Les travailleurs de l’aube
A 5 heures, tous les matins, Myriam descend 15 étages à pied pour aller travailler. A 10 h 15, lorsqu’elle rentre, elle remonte encore à pied. Myriam ne prend plus l’ascenseur depuis qu’elle a failli y rester coincée avec sa fille. Dix ans qu’elle nettoie le Quick de la nationale 3, six jours par semaine. Elle rentre chez elle, elle dort. Elle attend sa fille pour déjeuner puis passe l’après-midi devant la télé. Le lundi, son seul jour de repos, c’est jour de ménage à la maison. « J’aime bien ma vie ici. J’ai 40 ans, je dois travailler. Y a pas de boulot ailleurs, surtout quand t’es noire. »
Martial, maçon, père de deux enfants, part aux aurores lui aussi, mais avec ses cannes à pêche. « Je fais les intérims, il n’y a pas grand-chose en ce moment. On vit comme on peut, on se débrouille. Je trouve des anguilles et des barbillons en bord de Marne. »
Vers 7-8 heures, les pères de Rania, Coralie et Sarah, trois copines de collège, se dirigent vers la zone industrielle, derrière le centre commercial, où se trouve l’entreprise Frisquet, fabricant de chaudières. Ourra, 35 ans, attend le bus pour la gare. « On vit ici par contrainte, parce qu’on ne peut pas trouver mieux ailleurs. J’ai deux heures de train par jour, le week-end, je me repose. Ma seule distraction, c’est d’aller faire les courses au centre commercial. »
Les jeunes des boîtes aux lettres
Les jeunes se comportent à Beauval comme ailleurs. Ils se retrouvent là où ils peuvent. Le plus souvent devant les boîtes aux lettres de la tour. Adama est magasinier à Disney. Malick travaille dans la restauration. Il se rêvait ambulancier. « J’ai cherché une formation, mais le temps est passé… » Moussa a arrêté les cours en 3 e . « J’ai travaillé dans des usines de béton à Cergy (Val-d’Oise) », dit-il. Aujourd’hui, il envoie des CV sans grand succès. « Quand on est là, c’est mal vu. Les gens pensent qu’il y a du trafic ». Moussa assure qu’ils ne font rien d’autre que discuter. « Les gens, on les respecte, on nous l’a appris. »Il y a quand même Myriam, au 15 e , qui peste contre ceux « qui se droguent toute la nuit derrière sa porte », et puis tous les habitants dont les fenêtres donnent sur le parking qui redoutent les interminables barbecues des nuits d’été…
Les jeunes répondent qu’ils n’ont nulle part où se retrouver pour draguer, fumer, se défouler. « On avait un terrain de foot, ils nous l’ont retiré parce qu’on faisait trop de bruit, déplore Moussa.

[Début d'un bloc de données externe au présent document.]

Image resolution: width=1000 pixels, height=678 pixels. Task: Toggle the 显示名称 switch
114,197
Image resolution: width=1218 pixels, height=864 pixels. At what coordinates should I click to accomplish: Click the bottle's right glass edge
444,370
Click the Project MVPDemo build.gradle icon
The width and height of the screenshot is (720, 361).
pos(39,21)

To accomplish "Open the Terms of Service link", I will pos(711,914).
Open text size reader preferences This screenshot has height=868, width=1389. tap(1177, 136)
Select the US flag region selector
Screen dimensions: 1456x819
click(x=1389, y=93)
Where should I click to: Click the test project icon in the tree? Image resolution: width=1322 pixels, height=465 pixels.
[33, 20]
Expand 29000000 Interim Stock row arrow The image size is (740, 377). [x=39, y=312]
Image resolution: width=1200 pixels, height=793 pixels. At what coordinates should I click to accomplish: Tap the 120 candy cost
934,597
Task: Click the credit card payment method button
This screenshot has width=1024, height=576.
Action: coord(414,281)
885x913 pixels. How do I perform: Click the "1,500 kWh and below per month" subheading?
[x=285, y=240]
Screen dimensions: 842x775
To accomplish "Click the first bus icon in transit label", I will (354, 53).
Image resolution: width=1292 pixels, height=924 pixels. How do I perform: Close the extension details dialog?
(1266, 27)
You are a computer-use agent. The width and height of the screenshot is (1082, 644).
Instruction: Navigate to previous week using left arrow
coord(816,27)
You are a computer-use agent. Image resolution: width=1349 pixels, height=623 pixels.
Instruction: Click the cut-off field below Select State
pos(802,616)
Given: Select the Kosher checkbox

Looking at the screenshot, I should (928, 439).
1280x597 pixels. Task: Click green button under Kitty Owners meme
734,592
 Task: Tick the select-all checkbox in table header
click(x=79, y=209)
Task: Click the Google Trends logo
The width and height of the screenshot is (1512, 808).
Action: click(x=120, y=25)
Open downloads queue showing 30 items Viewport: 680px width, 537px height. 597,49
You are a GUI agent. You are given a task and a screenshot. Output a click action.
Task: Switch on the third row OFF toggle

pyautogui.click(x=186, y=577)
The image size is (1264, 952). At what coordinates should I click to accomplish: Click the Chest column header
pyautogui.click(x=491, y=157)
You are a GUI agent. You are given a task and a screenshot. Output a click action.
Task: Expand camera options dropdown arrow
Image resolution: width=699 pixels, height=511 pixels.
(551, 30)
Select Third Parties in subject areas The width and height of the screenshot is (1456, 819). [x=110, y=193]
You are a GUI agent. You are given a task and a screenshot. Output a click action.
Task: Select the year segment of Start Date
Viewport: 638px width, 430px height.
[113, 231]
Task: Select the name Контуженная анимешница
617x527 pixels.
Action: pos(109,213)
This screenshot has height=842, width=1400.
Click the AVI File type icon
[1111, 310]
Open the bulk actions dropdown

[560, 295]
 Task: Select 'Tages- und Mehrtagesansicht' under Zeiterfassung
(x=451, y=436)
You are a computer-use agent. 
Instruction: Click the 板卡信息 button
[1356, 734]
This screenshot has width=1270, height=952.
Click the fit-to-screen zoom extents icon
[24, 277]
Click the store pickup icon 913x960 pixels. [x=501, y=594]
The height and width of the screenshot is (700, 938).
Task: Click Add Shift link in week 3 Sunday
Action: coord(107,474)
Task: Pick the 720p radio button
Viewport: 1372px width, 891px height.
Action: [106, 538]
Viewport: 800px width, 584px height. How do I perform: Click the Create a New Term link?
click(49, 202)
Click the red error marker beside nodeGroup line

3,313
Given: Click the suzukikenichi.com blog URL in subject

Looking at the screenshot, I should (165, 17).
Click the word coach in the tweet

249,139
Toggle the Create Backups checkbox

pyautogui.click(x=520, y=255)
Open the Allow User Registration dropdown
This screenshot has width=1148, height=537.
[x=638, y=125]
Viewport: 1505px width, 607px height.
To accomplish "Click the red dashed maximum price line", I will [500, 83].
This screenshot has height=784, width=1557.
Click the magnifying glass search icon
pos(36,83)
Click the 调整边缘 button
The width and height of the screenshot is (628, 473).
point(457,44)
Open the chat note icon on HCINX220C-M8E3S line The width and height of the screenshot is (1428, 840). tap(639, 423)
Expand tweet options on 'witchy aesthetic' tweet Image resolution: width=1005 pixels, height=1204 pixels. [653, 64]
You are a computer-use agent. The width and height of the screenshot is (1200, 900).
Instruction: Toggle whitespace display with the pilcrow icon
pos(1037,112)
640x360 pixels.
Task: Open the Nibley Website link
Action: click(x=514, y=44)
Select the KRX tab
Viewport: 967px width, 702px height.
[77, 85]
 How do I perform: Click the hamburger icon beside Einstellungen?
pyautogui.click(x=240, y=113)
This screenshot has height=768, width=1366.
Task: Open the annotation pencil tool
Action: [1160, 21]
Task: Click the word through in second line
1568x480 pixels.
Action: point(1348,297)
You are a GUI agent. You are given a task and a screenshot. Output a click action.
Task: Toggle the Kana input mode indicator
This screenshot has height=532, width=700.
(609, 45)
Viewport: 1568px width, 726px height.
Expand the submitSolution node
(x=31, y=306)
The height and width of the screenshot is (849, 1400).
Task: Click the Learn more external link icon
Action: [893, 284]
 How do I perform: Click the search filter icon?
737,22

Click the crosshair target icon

Alors on joue ici, devant l’immeuble. » Au fil de la discussion, Adama admet que « quand on habitait Collinet (NDLR : l’autre quartier sensible de la ville) , on oscillait entre délinquance et honnêteté. On a volé des voitures à 14 ans, mais jamais pire que ça… » Malick travaille depuis qu’il a 22 ans. « Nous, on a pris le bon chemin, dit-il. On a des copains qui ont mal fini et qui ont pris dix ans pour trafic. » 16 h 35, l’heure de pointe aux ascenseurs Les couloirs de l’immeuble sont plutôt calmes l’après-midi. Une femme efface des traces de roues de vélo laissées sur le sol. Nataf, 35 ans, quatre enfants, un mari commis de cuisine à La Défense, couche le petit dernier et en profite pour faire un brin de ménage. Un moment de répit avant la tornade de 16 h 30, l’heure où les enfants sortent en courant de l’école, traversent l’impasse et s’engouffrent dans le hall.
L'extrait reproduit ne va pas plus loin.